# EXTRACT PROVIDED
Macmillan was badly injured as an infantry officer during the First World War. He suffered pain and partial immobility for the rest of his life. After the war he joined his family book-publishing business, then entered Parliament at the 1924 general election. Losing his seat in 1929, he regained it in 1931, soon after which he spoke out against the high rate of unemployment in Stockton-on-Tees. He opposed the appeasement of Germany practised by the Conservative government. He rose to high office during the Second World War as a protégé of Prime Minister Winston Churchill. In the 1950s Macmillan served as Foreign Secretary and Chancellor of the Exchequer under Anthony Eden.

When Eden resigned in 1957 following the Suez Crisis, Macmillan succeeded him as prime minister and Leader of the Conservative Party. He was a One Nation Tory of the Disraelian tradition and supported the post-war consensus. He supported the welfare state and the necessity of a mixed economy with some nationalised industries and strong trade unions. He championed a Keynesian strategy of deficit spending to maintain demand and pursuit of corporatist policies to develop the domestic market as the engine of growth. Benefiting from favourable international conditions,[2] he presided over an age of affluence, marked by low unemployment and high—if uneven—growth. In his speech of July 1957 he told the nation it had 'never had it so good',[3] but warned of the dangers of inflation, summing up the fragile prosperity of the 1950s.[4] He led the Conservatives to success in 1959 with an increased majority.

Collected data
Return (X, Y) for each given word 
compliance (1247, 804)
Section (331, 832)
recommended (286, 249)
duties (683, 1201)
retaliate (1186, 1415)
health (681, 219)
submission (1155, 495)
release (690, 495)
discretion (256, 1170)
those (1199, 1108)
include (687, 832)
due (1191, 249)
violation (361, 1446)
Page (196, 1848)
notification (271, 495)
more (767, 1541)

# HOW TO COMPLETE THIS TASK
Continue the text about Harold Macmillan's life and career from the point where it stops.

# EXERCISE RESULT
In international affairs, Macmillan worked to rebuild the Special Relationship with the United States from the wreckage of the 1956 Suez Crisis (of which he had been one of the architects), and facilitated the decolonisation of Africa. Reconfiguring the nation's defences to meet the realities of the nuclear age, he ended National Service, strengthened the nuclear forces by acquiring Polaris, and pioneered the Nuclear Test Ban with the United States and the Soviet Union. After the Skybolt Crisis undermined the Anglo-American strategic relationship, he sought a more active role for Britain in Europe, but his unwillingness to disclose United States nuclear secrets to France contributed to a French veto of the United Kingdom's entry into the European Economic Community.[5] Near the end of his premiership, his government was rocked by the Vassall and Profumo scandals, which to cultural conservatives and supporters of opposing parties alike seemed to symbolise moral decay of the British establishment.[6] Following his resignation, Macmillan lived out a long retirement as an elder statesman. He was as trenchant a critic of his successors in his old age as he had been of his predecessors in his youth. In 1986, he died at the age of 92.

Macmillan was the last British prime minister born during the Victorian era, the last to have served in the First World War and the last to receive a hereditary peerage, although Denis Thatcher, husband of prime minister Margaret Thatcher, received a baronetcy shortly after her resignation.